Problem details | Please rewrite the data from its first line through the line containing "What do you see at coordinates (817, 266)", replacing "Identify" with "Determine" and leaving everything else unchanged.

[Recorded data]
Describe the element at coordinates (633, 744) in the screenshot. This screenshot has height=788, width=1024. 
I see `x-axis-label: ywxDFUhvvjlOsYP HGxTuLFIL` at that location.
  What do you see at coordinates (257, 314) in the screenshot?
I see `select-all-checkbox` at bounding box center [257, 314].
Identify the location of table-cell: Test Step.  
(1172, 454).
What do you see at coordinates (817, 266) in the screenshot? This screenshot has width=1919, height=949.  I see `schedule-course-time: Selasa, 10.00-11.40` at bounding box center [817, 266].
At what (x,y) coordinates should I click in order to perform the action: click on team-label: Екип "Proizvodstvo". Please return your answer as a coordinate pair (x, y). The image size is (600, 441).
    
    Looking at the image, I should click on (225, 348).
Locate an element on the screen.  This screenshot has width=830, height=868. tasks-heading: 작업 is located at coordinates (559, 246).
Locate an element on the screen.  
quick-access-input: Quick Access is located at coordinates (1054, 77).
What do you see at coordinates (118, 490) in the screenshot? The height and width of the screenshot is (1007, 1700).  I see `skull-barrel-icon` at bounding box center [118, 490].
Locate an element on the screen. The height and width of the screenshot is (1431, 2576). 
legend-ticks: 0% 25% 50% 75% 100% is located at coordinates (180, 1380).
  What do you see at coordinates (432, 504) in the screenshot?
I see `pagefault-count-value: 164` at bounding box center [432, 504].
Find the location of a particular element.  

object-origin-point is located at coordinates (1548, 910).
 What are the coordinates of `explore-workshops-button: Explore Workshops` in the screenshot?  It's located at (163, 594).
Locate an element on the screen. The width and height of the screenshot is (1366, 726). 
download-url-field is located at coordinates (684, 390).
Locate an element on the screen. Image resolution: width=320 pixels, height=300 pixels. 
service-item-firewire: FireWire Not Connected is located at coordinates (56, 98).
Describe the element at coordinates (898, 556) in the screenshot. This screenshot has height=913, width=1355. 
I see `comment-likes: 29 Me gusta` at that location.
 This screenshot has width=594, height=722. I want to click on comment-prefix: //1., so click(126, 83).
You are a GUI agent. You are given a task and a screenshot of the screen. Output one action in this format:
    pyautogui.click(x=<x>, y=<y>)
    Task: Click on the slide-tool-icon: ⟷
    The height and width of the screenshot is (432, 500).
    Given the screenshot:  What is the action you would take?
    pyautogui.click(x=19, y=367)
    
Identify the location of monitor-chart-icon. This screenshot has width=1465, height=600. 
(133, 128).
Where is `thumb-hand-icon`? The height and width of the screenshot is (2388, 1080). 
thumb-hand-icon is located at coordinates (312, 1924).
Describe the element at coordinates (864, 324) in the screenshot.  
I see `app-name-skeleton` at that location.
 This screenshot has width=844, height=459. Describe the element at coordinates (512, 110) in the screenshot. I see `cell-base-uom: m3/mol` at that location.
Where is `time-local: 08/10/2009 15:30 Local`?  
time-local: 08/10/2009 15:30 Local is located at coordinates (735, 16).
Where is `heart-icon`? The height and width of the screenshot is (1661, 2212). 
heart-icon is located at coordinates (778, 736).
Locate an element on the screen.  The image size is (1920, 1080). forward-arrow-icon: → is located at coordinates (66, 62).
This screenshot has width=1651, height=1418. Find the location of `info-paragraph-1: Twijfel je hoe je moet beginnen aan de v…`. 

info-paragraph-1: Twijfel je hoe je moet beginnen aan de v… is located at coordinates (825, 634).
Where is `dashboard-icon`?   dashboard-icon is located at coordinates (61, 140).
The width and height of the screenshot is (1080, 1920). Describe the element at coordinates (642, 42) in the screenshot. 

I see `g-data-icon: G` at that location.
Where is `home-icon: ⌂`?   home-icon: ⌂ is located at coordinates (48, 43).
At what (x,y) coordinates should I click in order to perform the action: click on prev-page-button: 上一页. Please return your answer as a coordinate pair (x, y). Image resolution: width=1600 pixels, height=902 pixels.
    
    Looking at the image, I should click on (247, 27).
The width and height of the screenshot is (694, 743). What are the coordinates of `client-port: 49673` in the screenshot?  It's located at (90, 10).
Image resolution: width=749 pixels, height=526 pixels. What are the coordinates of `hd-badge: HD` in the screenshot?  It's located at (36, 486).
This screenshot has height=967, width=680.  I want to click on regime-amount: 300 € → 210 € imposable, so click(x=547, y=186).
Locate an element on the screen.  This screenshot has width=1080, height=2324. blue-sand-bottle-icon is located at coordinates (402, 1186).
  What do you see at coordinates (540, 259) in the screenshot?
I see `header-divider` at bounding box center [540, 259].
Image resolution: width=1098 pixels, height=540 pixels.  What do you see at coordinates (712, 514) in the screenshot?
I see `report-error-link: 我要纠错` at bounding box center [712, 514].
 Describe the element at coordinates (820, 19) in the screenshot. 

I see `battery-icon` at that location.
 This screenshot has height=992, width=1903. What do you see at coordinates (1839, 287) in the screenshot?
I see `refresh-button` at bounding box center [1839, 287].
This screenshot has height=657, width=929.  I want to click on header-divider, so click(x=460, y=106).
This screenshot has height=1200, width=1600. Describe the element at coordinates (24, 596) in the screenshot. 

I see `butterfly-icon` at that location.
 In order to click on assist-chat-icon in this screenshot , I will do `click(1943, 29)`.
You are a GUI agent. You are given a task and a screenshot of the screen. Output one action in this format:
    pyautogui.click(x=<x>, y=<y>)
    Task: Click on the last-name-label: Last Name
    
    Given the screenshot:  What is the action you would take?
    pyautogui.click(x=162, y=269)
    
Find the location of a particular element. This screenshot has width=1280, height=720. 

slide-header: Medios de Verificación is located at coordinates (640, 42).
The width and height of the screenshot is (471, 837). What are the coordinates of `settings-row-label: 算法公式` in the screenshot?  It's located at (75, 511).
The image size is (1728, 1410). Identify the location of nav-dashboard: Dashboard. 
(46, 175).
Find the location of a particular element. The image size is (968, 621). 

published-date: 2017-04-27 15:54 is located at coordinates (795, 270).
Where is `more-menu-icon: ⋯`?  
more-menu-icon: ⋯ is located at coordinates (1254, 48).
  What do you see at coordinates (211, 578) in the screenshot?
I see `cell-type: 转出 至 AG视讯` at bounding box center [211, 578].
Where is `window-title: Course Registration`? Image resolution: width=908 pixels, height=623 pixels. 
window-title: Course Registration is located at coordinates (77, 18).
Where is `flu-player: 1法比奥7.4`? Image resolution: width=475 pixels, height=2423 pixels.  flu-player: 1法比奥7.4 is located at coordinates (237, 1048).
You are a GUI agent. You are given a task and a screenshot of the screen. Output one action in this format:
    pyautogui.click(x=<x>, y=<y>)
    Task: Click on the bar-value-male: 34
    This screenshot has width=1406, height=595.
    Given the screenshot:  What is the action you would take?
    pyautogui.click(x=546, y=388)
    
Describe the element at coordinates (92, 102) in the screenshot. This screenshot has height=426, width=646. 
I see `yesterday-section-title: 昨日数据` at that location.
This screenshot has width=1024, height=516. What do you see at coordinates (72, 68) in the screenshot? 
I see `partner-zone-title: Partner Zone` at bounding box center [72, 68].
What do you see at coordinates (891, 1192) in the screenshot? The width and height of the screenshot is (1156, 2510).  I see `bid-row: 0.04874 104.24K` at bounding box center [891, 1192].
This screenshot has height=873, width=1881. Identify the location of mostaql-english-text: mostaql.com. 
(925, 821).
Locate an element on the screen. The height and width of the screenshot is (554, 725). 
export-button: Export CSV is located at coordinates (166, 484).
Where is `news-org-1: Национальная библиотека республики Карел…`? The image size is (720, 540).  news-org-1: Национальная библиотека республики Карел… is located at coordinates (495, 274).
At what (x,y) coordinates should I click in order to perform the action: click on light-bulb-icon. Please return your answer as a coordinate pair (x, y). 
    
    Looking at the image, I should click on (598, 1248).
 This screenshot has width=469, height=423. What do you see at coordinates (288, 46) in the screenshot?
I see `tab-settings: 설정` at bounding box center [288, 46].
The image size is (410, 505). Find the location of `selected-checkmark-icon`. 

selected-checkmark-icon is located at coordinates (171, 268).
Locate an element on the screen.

Written response |
Describe the element at coordinates (633, 744) in the screenshot. This screenshot has height=788, width=1024. 
I see `x-axis-label: ywxDFUhvvjlOsYP HGxTuLFIL` at that location.
  What do you see at coordinates (257, 314) in the screenshot?
I see `select-all-checkbox` at bounding box center [257, 314].
Determine the location of table-cell: Test Step.  
(1172, 454).
What do you see at coordinates (817, 266) in the screenshot? This screenshot has width=1919, height=949.  I see `schedule-course-time: Selasa, 10.00-11.40` at bounding box center [817, 266].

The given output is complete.